(What the task asks): Print exactly the lines from the one that contains "Where should I click to: Click" through the final line of the entries below, both included, and nothing else; omit the pictures.

--- Records Enclosed Below ---

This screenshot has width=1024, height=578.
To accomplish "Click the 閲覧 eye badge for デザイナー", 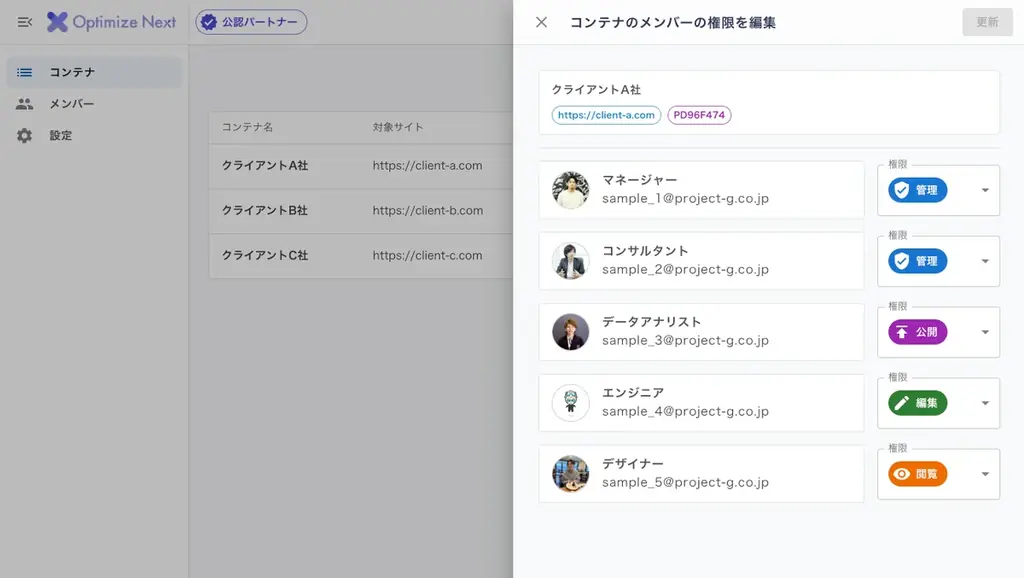I will [917, 473].
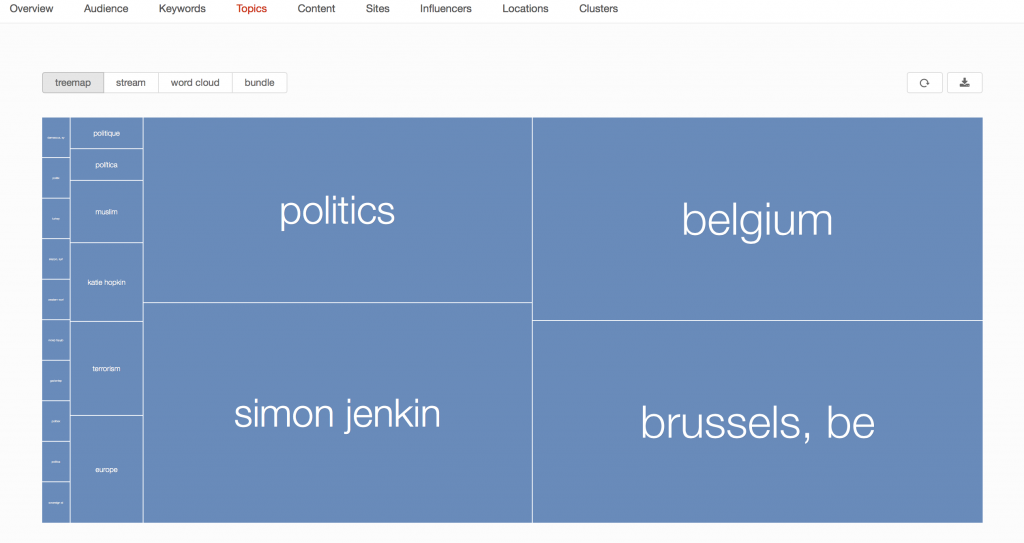Image resolution: width=1024 pixels, height=543 pixels.
Task: Open the Clusters tab
Action: (598, 9)
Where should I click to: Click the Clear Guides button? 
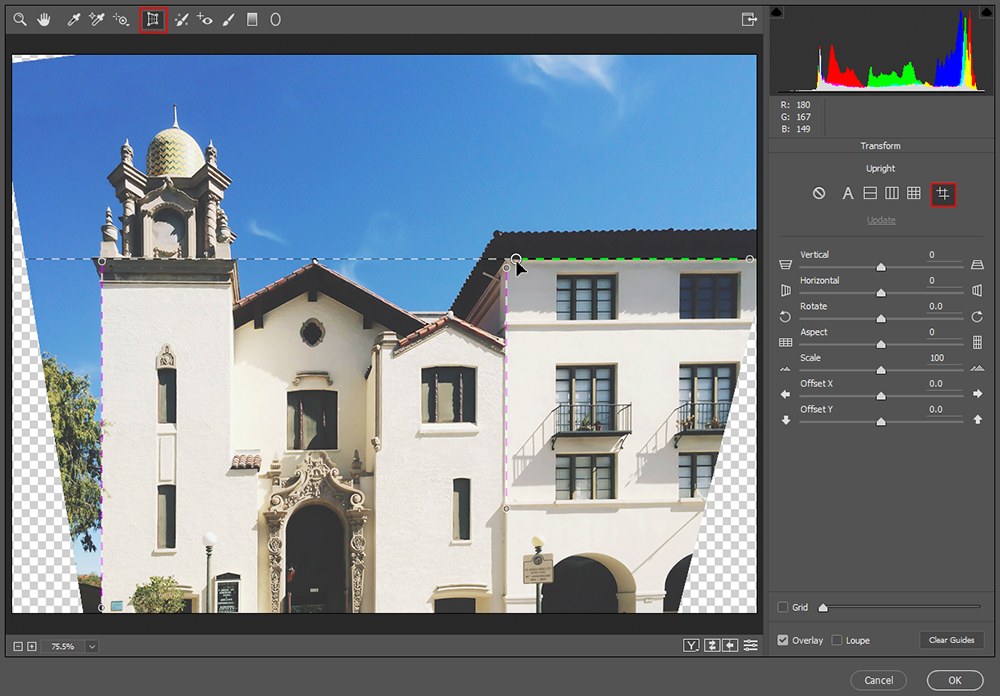tap(952, 640)
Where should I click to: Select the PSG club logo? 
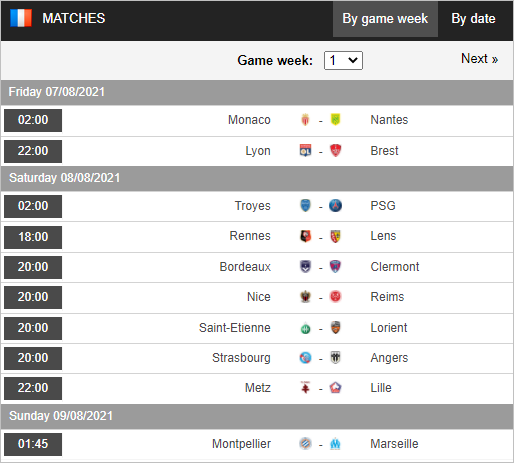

--- End of Enclosed Records ---

(Solution):
Where should I click to: Click the Clear Guides button? 
tap(952, 640)
Where should I click to: Select the PSG club logo? 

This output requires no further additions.